◆ WHAT THE TASK ASKS ◆
All records are to be restated word for word, with pictures excluded.

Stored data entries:
* * *

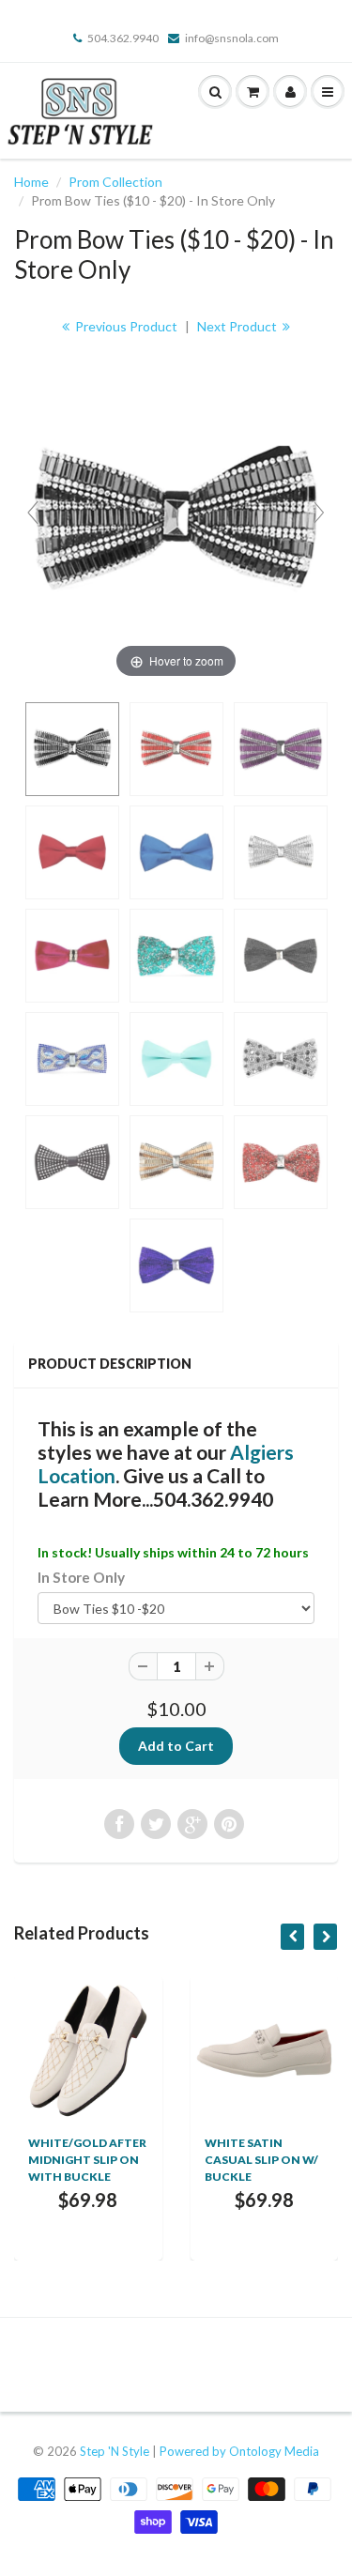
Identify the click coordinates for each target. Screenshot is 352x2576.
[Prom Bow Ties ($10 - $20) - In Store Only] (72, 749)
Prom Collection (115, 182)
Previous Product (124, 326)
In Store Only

* * *

◆ FINISHED EXERCISE ◆
Identify the click coordinates for each target. Screenshot is 352x2576.
[Prom Bow Ties ($10 - $20) - In Store Only] (72, 749)
Prom Collection (115, 182)
Previous Product (124, 326)
In Store Only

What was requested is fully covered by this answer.